Regression testing is testing routinely applied whenever a previously working program is amended, to ensure that newly introduced code has not caused new errors. Tests which will be used in this way should be written so as to be self-checking, i.e., to produce little or no output if they have run correctly, but to produce copious output pinpointing a problem as closely as possible when an error is detected. This can be done by organizing the tests so that they perform various calculations, always in at least two different but logically equivalent ways. If these paired computations produce the same result, then either no output, or a simple message "TEST xxx PASSED", should be printed, but if a discrepancy is detected output which shows the discrepancy and displays the values of all variables related to the discrepancy should be printed.

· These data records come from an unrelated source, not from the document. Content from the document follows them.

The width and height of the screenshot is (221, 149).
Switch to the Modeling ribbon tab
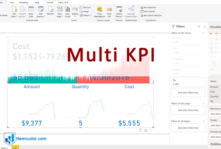coord(24,2)
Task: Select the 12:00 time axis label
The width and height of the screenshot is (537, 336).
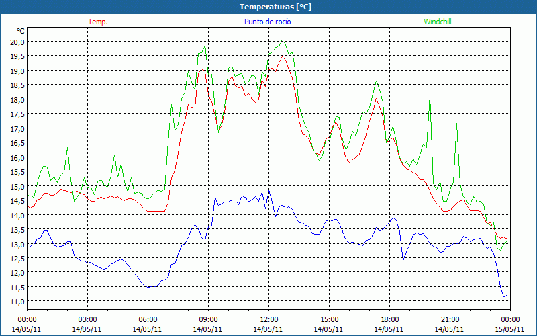Action: point(269,319)
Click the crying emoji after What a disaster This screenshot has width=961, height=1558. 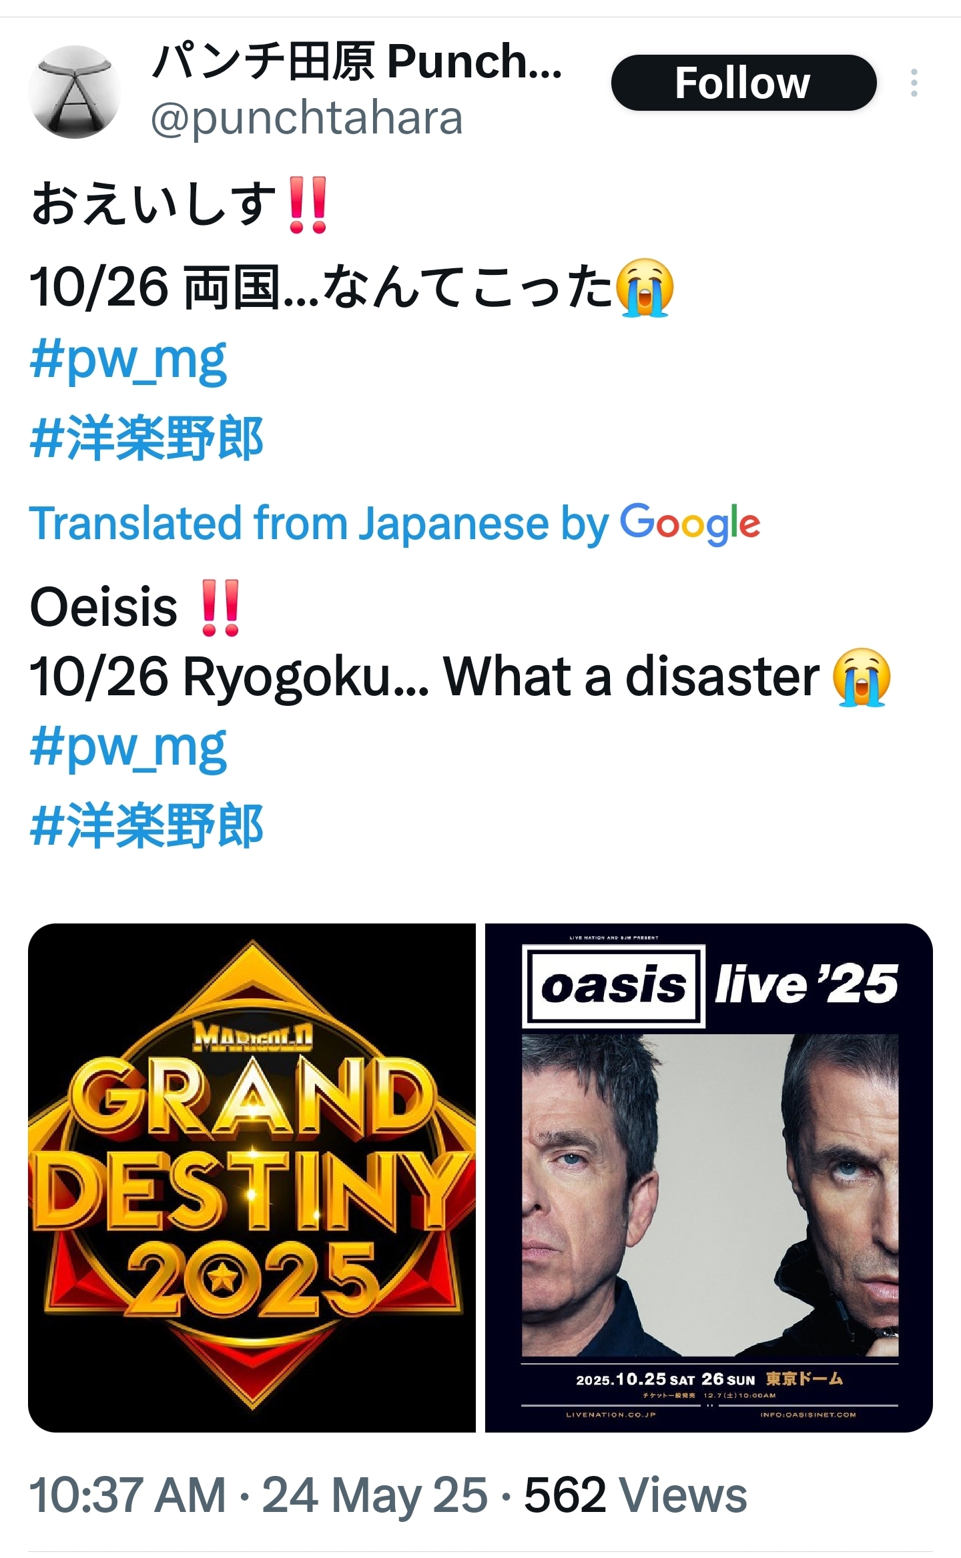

If a chart has been prepared showing the program features exercised by each test (see iv above) it can be used when a test fails to suggest what part of the program should be examined first to find the cause of failure. If some one of these program sections has just been changed, it will of course come under immediate suspicion.

6.5 Analysis of Program Efficiency

Up to this point, we have generally ignored one of fundamental issues of programming practice: how much machine resource, i.e., execution time and memory, are actually required to execute a given program. This omission was deliberate, and reflects a basic maxim of programming: Make it right before you make it fast. It is now time to repair this omission, and examine two related topics:

  1. The estimation of program efficiency.

  2. The study of means to improve program efficiency by refinement and transformation of a correct but inefficient working program.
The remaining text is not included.